* [WHAT NEEDS TO BE DONE]: For the word "Open", count the lines in the records below that include it and give only that number.

━━━

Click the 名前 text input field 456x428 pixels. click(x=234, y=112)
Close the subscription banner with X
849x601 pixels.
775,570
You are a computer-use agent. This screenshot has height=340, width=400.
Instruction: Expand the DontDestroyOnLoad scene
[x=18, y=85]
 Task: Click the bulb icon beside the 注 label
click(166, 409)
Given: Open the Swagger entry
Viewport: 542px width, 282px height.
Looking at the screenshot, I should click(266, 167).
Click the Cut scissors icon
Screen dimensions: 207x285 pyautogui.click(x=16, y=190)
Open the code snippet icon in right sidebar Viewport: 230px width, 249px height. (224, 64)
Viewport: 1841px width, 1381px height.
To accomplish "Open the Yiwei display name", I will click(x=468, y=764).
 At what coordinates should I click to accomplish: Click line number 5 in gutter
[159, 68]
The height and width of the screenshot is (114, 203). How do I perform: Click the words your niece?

━━━

* [SOLUTION TO THIS PROBLEM]: 3